#Zeitgeist USA 2014 – 119min.
Filmkritik
Mit erhobenem Zeigefinger
Achtung, in diesem Film geht es ums Internet. Und um moderne Kommunikation. Damit diesbezüglich auch ja kein Zweifel aufkommt, hatte der Verleih in Deutschland ihm sogar den Titel "#Zeitgeist" gegeben, tatsächlich inklusive des Hashtags. Im Original heißt der neue Film von Jason Reitman dagegen schlicht Men, Women and Children, was wohl ein bisschen zu wenig zeitgeistig war. Allerdings auch treffender, denn während es um den Zeitgeist bestenfalls am Rande geht, stehen Männer, Frauen und ihre Kinder im Zentrum des Geschehens.

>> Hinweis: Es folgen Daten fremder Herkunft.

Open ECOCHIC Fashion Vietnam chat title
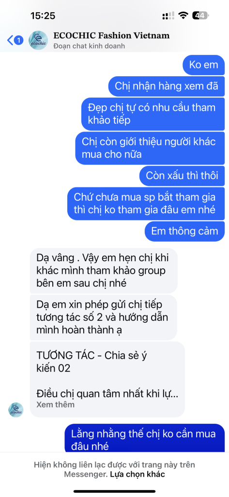The height and width of the screenshot is (497, 229). click(x=111, y=35)
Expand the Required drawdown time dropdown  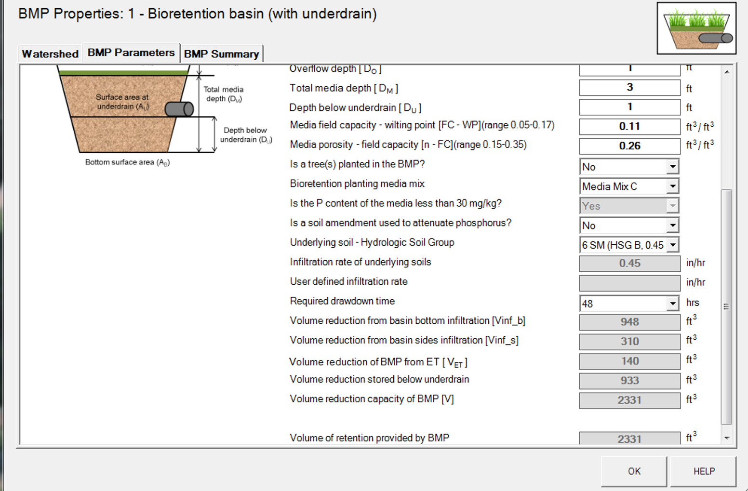(673, 303)
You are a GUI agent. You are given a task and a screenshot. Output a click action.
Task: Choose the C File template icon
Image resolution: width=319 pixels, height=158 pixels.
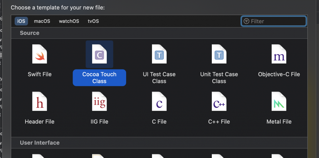pyautogui.click(x=159, y=102)
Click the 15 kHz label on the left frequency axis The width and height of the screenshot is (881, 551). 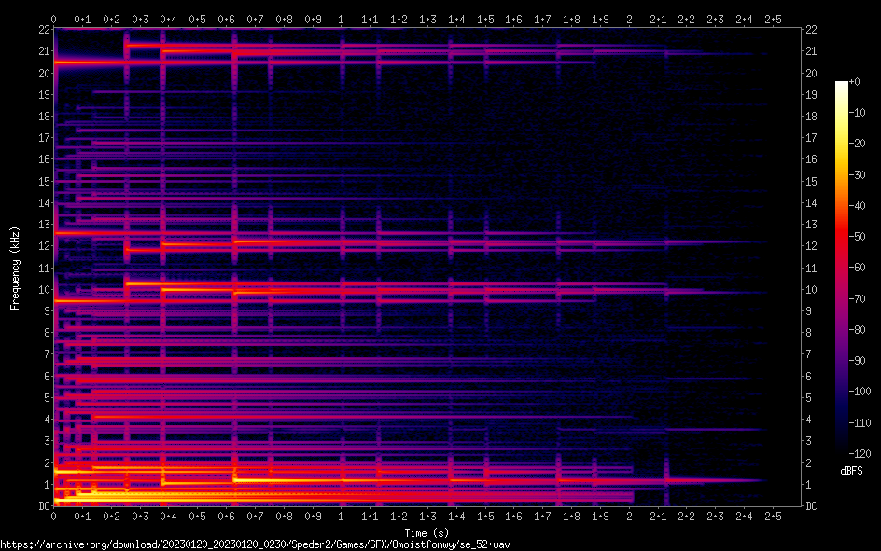pos(44,182)
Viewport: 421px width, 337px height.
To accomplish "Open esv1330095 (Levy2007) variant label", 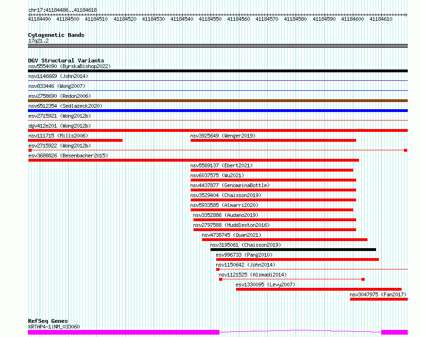I will click(265, 285).

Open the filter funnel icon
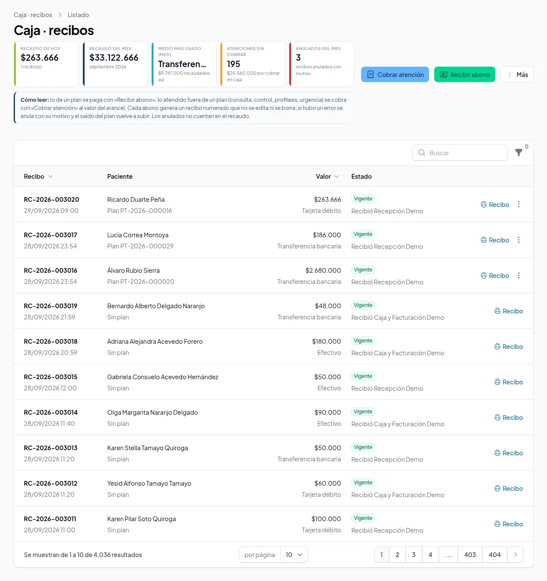[519, 153]
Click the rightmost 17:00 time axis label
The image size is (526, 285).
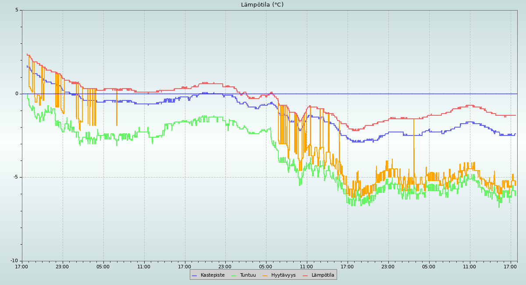point(510,267)
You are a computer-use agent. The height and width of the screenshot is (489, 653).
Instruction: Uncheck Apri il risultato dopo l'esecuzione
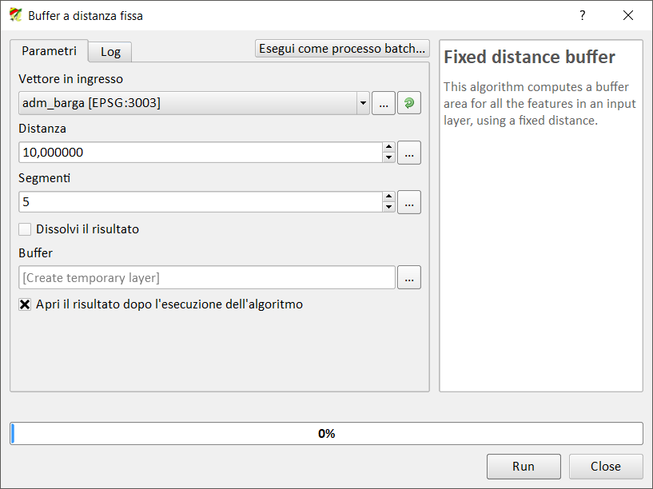[25, 304]
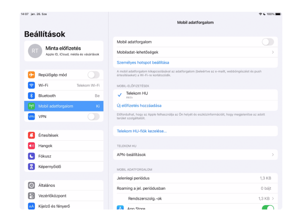Tap Személyes hotspot beállítása link

click(143, 62)
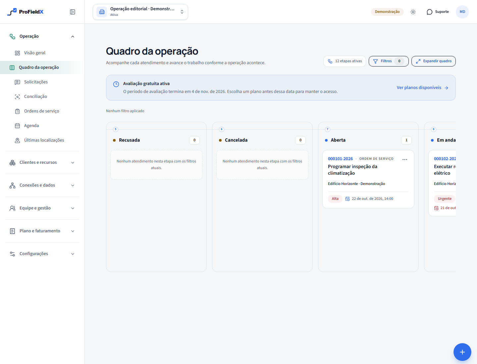Follow the Ver planos disponíveis link

422,88
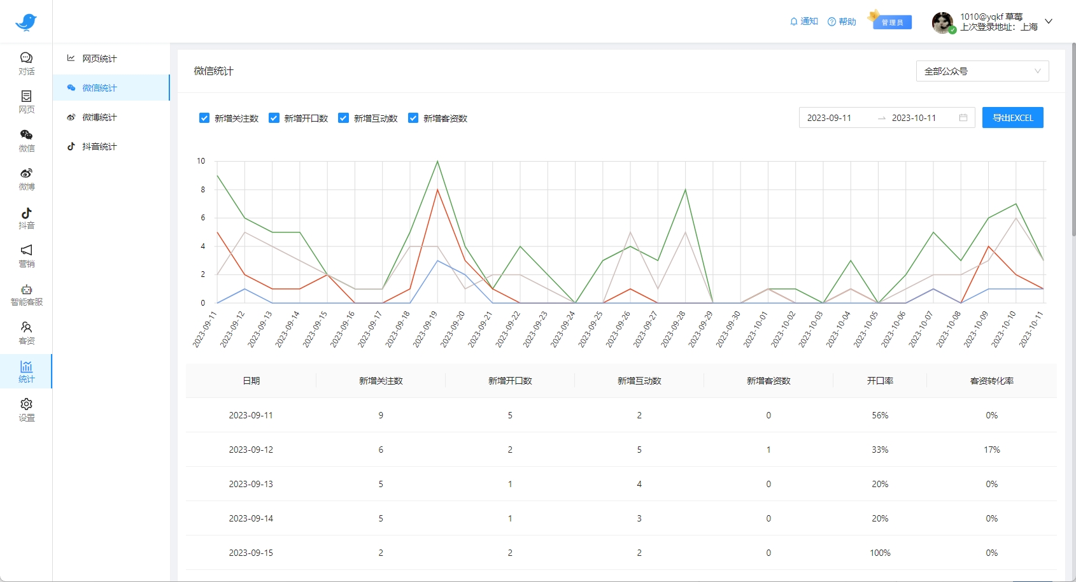This screenshot has width=1076, height=582.
Task: Expand the user account menu arrow
Action: [1049, 22]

Ausgehend von einem Roman des Amerikaners Chad Kultgen erzählt Reitman in miteinander verwobenen Episoden die Geschichten von sieben Familien in einer texanischen Vorstadt. Hier ein Ehepaar (Adam Sandler & Rosemarie DeWitt), dessen Sexleben mit langweilig noch geschönt dargestellt wäre, und dessen Sohnemann in Sachen Online-Pornos eine etwas härtere Gangart einschlägt als der Vater. Dort eine Alleinerziehende (Judy Greer), die glaubt, den Showgeschäft-Ambitionen ihrer Tochter einen Gefallen zu tun, in dem sie auf einer Webseite erotische Fotos des Teenagers anbietet. Ebenfalls mit von der Partie: eine über-besorgte Mutter (Jennifer Garner), die derart besessen ist von den im Internet lauernden Gefahren, dass sie die Privatsphäre der Tochter (Kaitlyn Denver) beherzt ignoriert. Und ein nachdenklicher Schüler (Ansel Elgort), den nur eben dieses Mädchen sowie Videospiele aus seiner Isolation holen können, sowie eine schwer essgestörte Mitschülerin.
Immer wieder poppen in Men, Women and Children SMS-Nachrichten auf der Leinwand auf. Oder die Webseiten, auf denen die Protagonisten surfen, legen sich vorübergehend wie ein Schleier über das Geschehen. Zumindest was die Visualisierung von Kommunikation in unserer zusehends virtuellen Gesellschaft angeht, überzeugt Reitman also, denn so geschickt und stimmig wurde das Internet noch selten ins Kino übertragen. Je weiter der Film allerdings voranschreitet und klar wird, dass es hier eben doch mehr ums Zwischenmenschliche geht, desto mehr verliert der Regisseur sein Interesse an solchen Einfällen.
Das immens Enttäuschende an Men, Women and Children ist nun allerdings, wie Reitman dieses Zwischenmenschliche in Szene setzt. Von der Leichtfüßigkeit und dem Witz, die seine Oscar-nominierten Filme Juno und Up in the Air ausmachten, ist hier nichts mehr zu spüren, doch auch das Beißende von Young Adult sucht man vergeblich. Stattdessen zeichnet er plump und mit bevormundend erhobenem Zeigefinger eine Zustandsbeschreibung, wie sie unsubtiler und pessimistischer kaum sein könnte.
Alle Frauen betrügen und versagen als Mütter, alle Männer sind Weicheier, alle Teenager sind gestört und leiden. Nicht zwingend nur wegen, aber doch zumindest befeuert vom Internet und seinem Angebot an Perversionen. So in etwa scheint die Botschaft zu lauten, die der kanadische Filmemacher seinem Publikum mit auf den Weg geben will, bedeutungsschwanger untermauert durch einen bis zur Voyager-Mission zurückreichenden Off-Kommentar. Über den Zeitgeist – oder auch nur Männer, Frauen und Kinder – sagt all das herzlich wenig aus. Über den Regisseur, der sich an den eigenen Welterklärer-Absichten verhoben hat, dagegen umso mehr.